Extinction Rebellion (XR) is an autonomous, decentralized, international and politically non-partisan movement using non-violent direct action and civil disobedience to persuade governments to act justly on the Climate and Ecological Emergency. This paper dives deeper into the ideology, past and strategy of XR and refers to the 3 demands of XR: (1) “Tell the truth”, (2) “Act now” and (3) “Go beyond politics”. It looks at the relationship between protest and fashion by looking at current examples of a strong relationships - MAGA, Hong Kong Protests and Women’s March - and by looking at factors that cause such strong bond - fashion can signal social identity, create community, show solidarity and act as an agency against the current regime. Furthermore, it shows that the freedom in form of protest of Extinction Rebellion causes the opportunity for artivism and that artivism in XR has so far shown successful due to its’ ability to evoke emotions, confront us with our contemporary reality and due to XRs’ fitting communication style. Last it formulates a basic understanding of biofabricated materials - biofabricated ingredients that are afterward mechanically or chemically processed in order to make a macroscale material structure – and argues that these materials fit the movement of XR due to the demand of XR which is rooted in the ecological crisis whereas biomaterials can play a role in the solution of this same ecological crisis. The usage of biomaterials for XR is therefore very plausible.
Introduction
On the 9th of September 2023 Extinction Rebellion (XR), an international climate activist organization, has announced a new protest on the A12 at Den Hague, The Netherlands (see fig 1). This protest is supposed to be XRs’ 7th protest at the A12. The former protests have been, according to the movement, massive successes due to high media attention and a big turn-out of people joining the protest. This September, XR decided to change the protest a little. While keeping their demand – stop fossil fuel subsidies – the shape of protest is different. Instead of going one day, they want to come back every day from the 9th of September onwards until cabinet stops subsidies to the fossil fuel industry.
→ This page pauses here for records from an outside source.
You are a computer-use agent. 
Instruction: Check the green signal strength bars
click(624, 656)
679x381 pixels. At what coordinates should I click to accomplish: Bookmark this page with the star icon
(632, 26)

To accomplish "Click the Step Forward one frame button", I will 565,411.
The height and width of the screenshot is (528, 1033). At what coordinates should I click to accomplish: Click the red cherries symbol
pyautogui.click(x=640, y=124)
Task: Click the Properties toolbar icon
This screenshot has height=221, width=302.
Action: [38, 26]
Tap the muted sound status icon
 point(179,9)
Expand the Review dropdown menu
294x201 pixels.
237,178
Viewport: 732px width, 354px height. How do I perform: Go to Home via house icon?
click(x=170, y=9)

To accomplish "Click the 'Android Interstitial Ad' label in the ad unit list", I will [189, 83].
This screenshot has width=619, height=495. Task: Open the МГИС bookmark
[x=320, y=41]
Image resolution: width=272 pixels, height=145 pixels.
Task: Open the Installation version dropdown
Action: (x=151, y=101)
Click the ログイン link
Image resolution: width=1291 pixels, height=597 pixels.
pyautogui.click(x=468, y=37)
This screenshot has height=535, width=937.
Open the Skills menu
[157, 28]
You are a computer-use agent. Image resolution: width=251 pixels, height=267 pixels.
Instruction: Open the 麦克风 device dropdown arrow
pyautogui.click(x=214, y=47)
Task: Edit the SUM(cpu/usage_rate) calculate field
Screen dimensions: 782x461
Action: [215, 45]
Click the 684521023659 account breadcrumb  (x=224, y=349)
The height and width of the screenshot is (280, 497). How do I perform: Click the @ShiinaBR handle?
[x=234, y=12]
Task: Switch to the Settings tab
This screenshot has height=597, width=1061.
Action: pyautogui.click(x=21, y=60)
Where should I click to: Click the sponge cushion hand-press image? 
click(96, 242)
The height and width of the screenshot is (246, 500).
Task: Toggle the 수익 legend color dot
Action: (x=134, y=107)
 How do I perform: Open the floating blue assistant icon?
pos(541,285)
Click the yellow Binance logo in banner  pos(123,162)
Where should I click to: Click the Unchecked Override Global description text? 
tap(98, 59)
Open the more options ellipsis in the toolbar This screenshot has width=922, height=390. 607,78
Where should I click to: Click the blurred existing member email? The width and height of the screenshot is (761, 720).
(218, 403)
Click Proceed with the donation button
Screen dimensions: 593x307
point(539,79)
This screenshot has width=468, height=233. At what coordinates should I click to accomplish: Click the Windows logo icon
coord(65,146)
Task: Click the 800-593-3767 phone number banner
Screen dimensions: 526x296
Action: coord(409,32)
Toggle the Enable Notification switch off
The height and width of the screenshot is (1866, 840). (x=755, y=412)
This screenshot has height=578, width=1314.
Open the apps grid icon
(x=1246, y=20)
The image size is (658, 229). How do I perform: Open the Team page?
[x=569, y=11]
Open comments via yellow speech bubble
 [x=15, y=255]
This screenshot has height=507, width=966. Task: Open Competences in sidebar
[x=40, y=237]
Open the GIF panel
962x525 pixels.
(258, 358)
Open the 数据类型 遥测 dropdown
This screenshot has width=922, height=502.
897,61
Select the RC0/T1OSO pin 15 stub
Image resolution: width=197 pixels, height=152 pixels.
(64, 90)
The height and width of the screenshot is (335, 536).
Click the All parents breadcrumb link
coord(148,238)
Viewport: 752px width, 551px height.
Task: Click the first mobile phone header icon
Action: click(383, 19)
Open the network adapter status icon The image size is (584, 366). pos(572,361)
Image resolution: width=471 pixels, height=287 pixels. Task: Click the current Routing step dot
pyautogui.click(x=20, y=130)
This means, XR is asking citizens to show civil disobedience every day from the 9th of September onwards by blocking the A12 road at Den Hague until their demand is met.
In this article I will dive further into how fashion can help play a role in this new form of protesting. More specifically: In this article I will answer the question: How can open source created garments from biofabricated material support climate activism within Extinction Rebellion? In order to answer this question, I will dive deeper into XR, their ideology, their past and their strategy. Then I will investigate relationships between fashion, other social protest movements and social identity. Third, I will look at the prospects of XR and its relationship to art. Last, I will give an introduction into bio fabricated materials and their relationship to fashion. Here I bring XR and the relationship between fashion and protest together to argument how bio fabricated garments can support climate activism of Extinction Rebellion. Based on this paper I will then create bio fabricated materials and build a lineup of garments that can be potentially worn during a blockade at the A12.
Extinction Rebellion: how did it start?
Extinction Rebellion was born during an assembly of British activist on Parliament Square in Londen on the 31st of October 2018. Activists gathered to announce a Declaration of Rebellion against the UK. This created a whirlwind of activism in England in the weeks after: six thousand rebels converged on London to peacefully block five major bridges across the Thames, trees were planted in the middle of Parliament Square where a hole was dug to bury a coffin representing the future and rebels super-glued themselves to the gates of Buckingham Palace while reading a letter to Queen Elizabeth. The call to rebel in England swiftly became global. Many groups started popping up in the weeks after, following the example of London: rebelling by showing non-violent direct action and civil disobedience. Nowadays, all these groups together show Extinction Rebellion: an autonomous, decentralized, international and politically non-partisan movement using non-violent direct action and civil disobedience to persuade governments to act justly on the Climate and Ecological Emergency (What is XR | Extinction Rebellion, z.d.). Extinction Rebellion has 3 demands:
- Tell the truth. With this XR demands governments to tell the truth about climate change by (a) declaring a climate and ecological emergency and (b) working with other institutions to communicate the urgency for change.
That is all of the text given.